ふかいあずさ(深井あずさ)は、東京都在住のイラストレーター、羊毛フェルト作家。

【内容紹介】
ぼくは、小3のたろう。お風呂で、おかあさんから血が出ていることに気づいた。お母さんは、血は怪我ではなく、女の人におこる「月経」で、月経のしくみや、どうやって赤ちゃんがおなかにくるのかなどを教えてくれた。
親子の会話を通して、月経を学ぶことができる絵本。
【レビュー】
〈作品の主題〉
小学校の授業で男女を分け、性教育をしているのは、今もなお続いていることだが、性の話は、女の子だけ、男の子だけが知っておけばいい話ではなく、誰にとっても必要な話で、互いを尊重することをタブー視せずに伝えている。

同級生の噂話やアダルトサイトではなく、性の知識を得ることはとても大事で、また、人によっては間違った知識を得たまま成長したり、タブー視された環境で育ったりで、月経について学ぶ機会がなかった場合もあるだろうから、大人の読者でも発見や、思考の変化はあるだろう。性の話を恥ずかしいものとしない、丁寧に作られたすべての人に大切な絵本。
〈ストーリー〉
物語は、お風呂で母親から血が出ていることに気づいた、語り手のたろうに、母親が月経について話すところから始まる。

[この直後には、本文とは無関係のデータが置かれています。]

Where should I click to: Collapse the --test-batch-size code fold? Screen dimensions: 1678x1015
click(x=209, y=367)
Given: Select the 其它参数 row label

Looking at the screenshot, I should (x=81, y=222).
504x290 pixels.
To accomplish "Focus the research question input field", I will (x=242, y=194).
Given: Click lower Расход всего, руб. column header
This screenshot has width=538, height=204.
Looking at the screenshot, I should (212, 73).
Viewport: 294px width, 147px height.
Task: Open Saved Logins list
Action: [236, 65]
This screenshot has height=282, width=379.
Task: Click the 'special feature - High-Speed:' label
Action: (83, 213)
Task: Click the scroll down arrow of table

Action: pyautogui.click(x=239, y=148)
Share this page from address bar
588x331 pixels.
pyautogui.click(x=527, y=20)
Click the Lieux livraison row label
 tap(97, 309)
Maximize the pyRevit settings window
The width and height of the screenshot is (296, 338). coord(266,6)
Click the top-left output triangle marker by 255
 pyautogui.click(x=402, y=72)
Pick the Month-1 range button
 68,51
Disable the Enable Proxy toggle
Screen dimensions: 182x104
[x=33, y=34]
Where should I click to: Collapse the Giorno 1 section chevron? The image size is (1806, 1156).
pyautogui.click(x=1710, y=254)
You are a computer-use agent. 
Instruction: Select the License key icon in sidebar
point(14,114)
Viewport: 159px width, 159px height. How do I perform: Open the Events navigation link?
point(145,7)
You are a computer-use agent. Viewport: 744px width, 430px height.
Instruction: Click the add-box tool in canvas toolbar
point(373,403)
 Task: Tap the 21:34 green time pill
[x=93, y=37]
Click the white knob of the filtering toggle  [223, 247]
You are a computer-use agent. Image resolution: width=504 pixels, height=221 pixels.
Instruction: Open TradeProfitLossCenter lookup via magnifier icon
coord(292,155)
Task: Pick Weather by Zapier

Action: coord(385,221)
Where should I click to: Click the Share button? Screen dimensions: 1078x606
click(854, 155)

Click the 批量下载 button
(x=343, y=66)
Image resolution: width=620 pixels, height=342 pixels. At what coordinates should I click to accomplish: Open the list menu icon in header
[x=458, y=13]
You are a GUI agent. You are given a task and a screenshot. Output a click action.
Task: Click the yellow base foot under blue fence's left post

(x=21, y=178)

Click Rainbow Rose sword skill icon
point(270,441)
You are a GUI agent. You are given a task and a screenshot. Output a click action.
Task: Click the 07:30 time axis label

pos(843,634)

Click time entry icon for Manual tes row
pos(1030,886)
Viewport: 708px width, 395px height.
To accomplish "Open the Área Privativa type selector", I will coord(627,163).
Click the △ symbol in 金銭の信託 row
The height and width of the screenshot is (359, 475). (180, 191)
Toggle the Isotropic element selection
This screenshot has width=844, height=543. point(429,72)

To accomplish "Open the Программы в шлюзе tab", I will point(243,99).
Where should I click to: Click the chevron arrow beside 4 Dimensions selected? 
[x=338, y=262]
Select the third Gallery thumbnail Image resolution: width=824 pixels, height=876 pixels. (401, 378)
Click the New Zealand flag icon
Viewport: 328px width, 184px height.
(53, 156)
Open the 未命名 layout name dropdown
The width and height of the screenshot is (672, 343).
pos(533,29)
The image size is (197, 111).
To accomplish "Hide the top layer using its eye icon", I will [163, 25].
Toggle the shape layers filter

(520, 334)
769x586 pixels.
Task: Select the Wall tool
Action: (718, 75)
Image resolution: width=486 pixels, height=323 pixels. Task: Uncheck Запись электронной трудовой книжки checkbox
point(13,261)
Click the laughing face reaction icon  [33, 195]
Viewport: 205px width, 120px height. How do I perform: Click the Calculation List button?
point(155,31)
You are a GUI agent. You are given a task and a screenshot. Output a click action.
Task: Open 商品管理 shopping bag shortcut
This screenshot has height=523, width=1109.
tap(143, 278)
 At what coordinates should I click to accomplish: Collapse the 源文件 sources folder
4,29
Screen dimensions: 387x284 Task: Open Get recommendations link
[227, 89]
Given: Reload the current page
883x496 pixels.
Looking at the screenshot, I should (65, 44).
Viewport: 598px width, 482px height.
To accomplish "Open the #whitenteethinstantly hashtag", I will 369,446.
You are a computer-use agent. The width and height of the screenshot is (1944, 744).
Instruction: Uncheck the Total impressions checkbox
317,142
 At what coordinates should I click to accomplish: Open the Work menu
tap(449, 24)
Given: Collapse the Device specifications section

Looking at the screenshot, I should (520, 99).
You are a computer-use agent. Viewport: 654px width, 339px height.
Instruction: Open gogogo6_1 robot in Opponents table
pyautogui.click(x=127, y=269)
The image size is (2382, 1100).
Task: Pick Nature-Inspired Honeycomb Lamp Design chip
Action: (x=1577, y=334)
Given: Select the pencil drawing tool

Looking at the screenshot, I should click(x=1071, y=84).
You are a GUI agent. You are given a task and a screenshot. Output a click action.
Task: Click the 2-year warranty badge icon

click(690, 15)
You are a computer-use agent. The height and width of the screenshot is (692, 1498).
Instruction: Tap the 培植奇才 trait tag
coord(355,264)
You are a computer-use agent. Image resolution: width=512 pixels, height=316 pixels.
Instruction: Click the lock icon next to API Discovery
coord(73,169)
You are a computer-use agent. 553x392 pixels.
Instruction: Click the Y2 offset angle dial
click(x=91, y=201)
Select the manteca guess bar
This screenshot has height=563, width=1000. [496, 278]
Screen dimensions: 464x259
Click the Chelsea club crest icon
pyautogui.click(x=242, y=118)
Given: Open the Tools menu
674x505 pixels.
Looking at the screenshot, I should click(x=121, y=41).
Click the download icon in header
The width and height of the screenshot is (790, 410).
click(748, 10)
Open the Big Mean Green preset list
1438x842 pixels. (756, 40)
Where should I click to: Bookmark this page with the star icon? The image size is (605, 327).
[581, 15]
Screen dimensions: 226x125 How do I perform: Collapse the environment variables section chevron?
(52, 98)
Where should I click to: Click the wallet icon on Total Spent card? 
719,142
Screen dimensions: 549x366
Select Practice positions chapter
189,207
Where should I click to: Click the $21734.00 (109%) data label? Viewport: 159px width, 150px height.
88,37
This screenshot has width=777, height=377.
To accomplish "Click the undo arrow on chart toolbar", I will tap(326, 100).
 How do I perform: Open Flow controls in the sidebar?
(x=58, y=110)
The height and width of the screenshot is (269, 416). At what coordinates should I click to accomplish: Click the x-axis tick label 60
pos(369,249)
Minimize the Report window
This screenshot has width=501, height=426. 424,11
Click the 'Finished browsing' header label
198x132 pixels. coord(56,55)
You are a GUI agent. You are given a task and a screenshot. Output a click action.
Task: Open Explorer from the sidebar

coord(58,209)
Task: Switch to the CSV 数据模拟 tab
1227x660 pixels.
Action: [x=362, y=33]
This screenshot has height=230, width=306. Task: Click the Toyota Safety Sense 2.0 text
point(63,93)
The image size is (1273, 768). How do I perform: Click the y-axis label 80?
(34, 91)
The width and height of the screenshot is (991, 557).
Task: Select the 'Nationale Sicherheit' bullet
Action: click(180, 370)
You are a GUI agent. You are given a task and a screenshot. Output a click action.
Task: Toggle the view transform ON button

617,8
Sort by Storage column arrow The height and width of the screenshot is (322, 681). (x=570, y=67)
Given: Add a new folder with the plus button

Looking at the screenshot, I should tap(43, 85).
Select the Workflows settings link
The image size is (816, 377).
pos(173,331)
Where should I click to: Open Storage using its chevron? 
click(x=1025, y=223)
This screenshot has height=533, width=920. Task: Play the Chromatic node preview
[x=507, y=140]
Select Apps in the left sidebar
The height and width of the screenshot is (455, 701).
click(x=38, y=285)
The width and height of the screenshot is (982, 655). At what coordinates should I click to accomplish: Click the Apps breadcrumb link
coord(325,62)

そこから子宮、月経、卵子と精子、セックス、出産、そしてそれぞれの人生を自由に決める権利がある事へと話は移り変わっていく。どの話も自然な流れで説明的にならずに伝えられており、可愛らしいイラストもあって飽きずに読める。
 
多くのことを丁寧に分かりやすく解説しているが、性的合意についても描写があったらいいと感じた。ただ、避妊具や避妊薬、プライベートパーツ、産婦人科への受診など、あれもこれもと言えばきりが無くなるのが性教育で、全てがとても大切だが、ページの制約もある中、一冊の絵本でうまくまとめていると思う。

作中、月経は“女の人みんな”に起こる大切なことと説明しているが、この表現は少し引っかかる。なぜなら、トランスの男性やノンバイナリーの人も生理を経験するからだ。また、事情により子宮や生理のないシスジェンダー女性もいる。
〈絵と文〉
性の話をはっきりと、乳房、ワギナ、ペニスのイラスト付きで分かりやすく伝えている。セックスも遠回しにせず、タブー視せず絵でもきちんと描いているのは、とても大事な表現だと思う。

結婚も、子どもを育てるかどうかも、自由に決める権利があるとはっきりと伝えているシーンは非常に良い。様々な生き方があると説明する場面に、同性カップルがイラストで存在しているのもまた、大変優れていると感じた。ただ女性同士の絵のみで、男性カップルの絵も描くべきだろう。イラストを描くスペースの都合もあるだろうが、多様な人種や障害を持つ人のイラストもあればなお良かった。

〈キャラクター〉
たろうは妹のはなが月経の時、“からかうやつがいたら、ぶっ飛ばしてやる”となかなか頼もしい事を言う。妙に配慮された「正しい」絵本よりこのくらいのちょっとした暴力肯定シーンが描かれていたほうが、飽きずに読めるかもしれないが、妹を守る強い兄像といった描写で鼻につく。男の子は強くあるべきで、女性を守るべきといったジェンダーステレオタイプを肯定しているように思える。この題材の絵本にはあまりふさわしい表現とは言えない。

また、四人家族の着ている服の色も家族が集まるシーンでは、男性は青、女性はピンクと言ったステレオタイプな描写になっており、この辺りが丁寧に描けていればより良かったと思う。
〈製本と出版〉
語り手のたろうは小学三年生だが、文章は小学一年生以下の読者に向けた分かち書きが行われている。アンバランスなようだが、入学前の読者にも、小学生以上の読者にも広く読まれるべき価値ある作品で、特段奇妙な印象はない。

絵本の大きさは小さめ、文字の大きさはふつう。文字が背景の絵と重なる箇所があるが、見やすいように背景の色が薄く加工されている。